Hallström traces Hilma’s birth as a convention-defying artist to the death in her childhood of her beloved younger sister (Emi Tjernström). Together they explored the island of Adelso, where their ancestral land was owned by their maritime family, if not a large sum of money, and an aristocratic name. For Hilma, their investigations of the natural world and her paintings of flowers and shells are a matter of science rather than decoration. “Art is a tool in my research,” she tells the skeptical panel of men who interview her for admission to the Art Academy, where female students must use a separate entrance at the back of the building.

She is determined to create a map of the world that includes the physical and the invisible. Her attention to both realities has vivid kinetic life in the film, thanks to Ragna Jorming’s expressive camerawork, Jon Ekstrand’s evocative score, the sensitive pulse of Dino Jonsäter’s editing and the rich, evocative palette of Catharina Nyqvist Ehrnrooth’s production design and Flore Vauvillé’s costumes. All of this was orchestrated with heart and soul by Hallström, and remarkably without a hint of emotion. Accent is the direct experience, revelation and invention, the inner strength of a woman who remains true to herself.

The director’s script devotes a great deal of time to De Fem (The Five), the group Hilma forms with four other women she meets at art school: medium Sigrid Hedmann (Maeve Dermody), Cornelia Cederberg (Rebecca Calder), Matilda Nelson (Lily Cole) and Anna Cassel (Catherine Chalke). Together they study Theosophy and Spiritualism, fashionable at the time rather than outré, as they are today. Hallstrom approaches these areas of research with respect and a sense of wonder. The women experiment with automatic writing across a board, and collectively create art, with Hilma at the helm, guided by spirits. Anna, who has her family’s money plentiful, finances Hilma’s projects – matters of great urgency to her and, as she is confident, to the world. In what may be a matter of conjecture, Anna is not just Hilma’s benefactor but also her lover, their sensual relationship subtly conveyed in one of their first scenes together, a visit to the dressmakers where the mixture of luxury and inner utility seems glowing from within.

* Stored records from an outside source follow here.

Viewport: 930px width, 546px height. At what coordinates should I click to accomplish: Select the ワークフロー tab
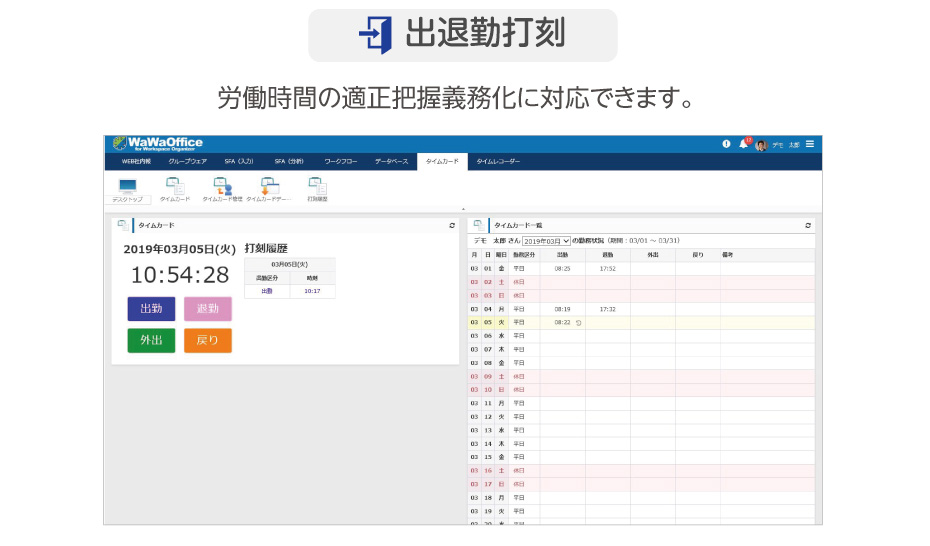(340, 161)
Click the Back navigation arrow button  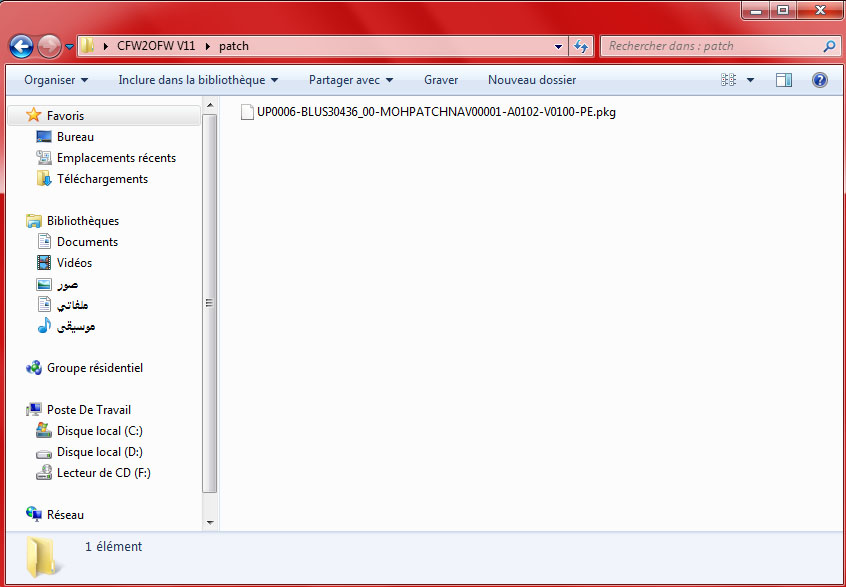pos(21,46)
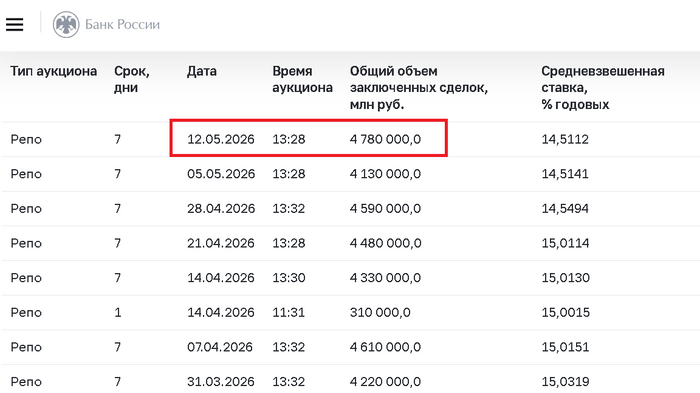Viewport: 700px width, 393px height.
Task: Select the date 05.05.2026 cell
Action: tap(221, 174)
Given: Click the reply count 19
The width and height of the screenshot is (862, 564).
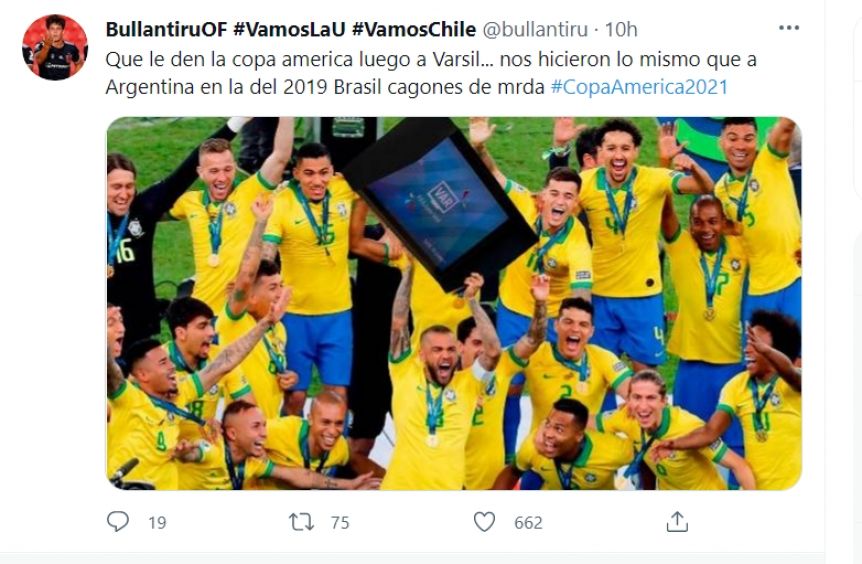Looking at the screenshot, I should 157,522.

When Hilma’s mother (Anna Björk), temporarily like her rebellious daughter, needs a nurse, Anna pays for that too, only to find that Thomasin (Jazy de Lisser), who hired her, takes her place in Hilma’s affections. Thanks to Hallström and the main performances, Hilma It embraces complexity and has no interest in pillars or hero worship. However, the ups and downs of Anna and Hilma’s relationship, the jealousy and the stopping and starting, grow more frequent and weary towards the middle of the film. These sequences clearly capture not only Hilma’s demanding tenacity but also her artistic stagnation, but the real engine of the story, Hilma’s creativity, feels lost in the melodrama.

Despite her self-confidence, Hilma surrenders with painful extravagance to the Austrian philosopher Rudolf Steiner. A fascinating historical figure, played by an utterly smug Tom Walshe, it’s the occultist she holds above all others, even after she pleads with him to support her art and he responds with heuristic notions about what art is and why her work doesn’t qualify.

But it’s not all that amazes Hilma; In a wonderfully awkward encounter with Edvard Munch (Paulius Markevicius) at an exhibition of his paintings, he offers encouragement, however general, however inspired by her reaction to one of his paintings. Relying on the generosity of others, Hilma creates a kind of utopia, a workshop for the island where she can paint large paintings for the temple she envisions. Guided by spirits held back by the art world’s establishment, she finds a way to triumph, albeit at great cost, and Hilma It embraces the nitty-gritty along with the rapture.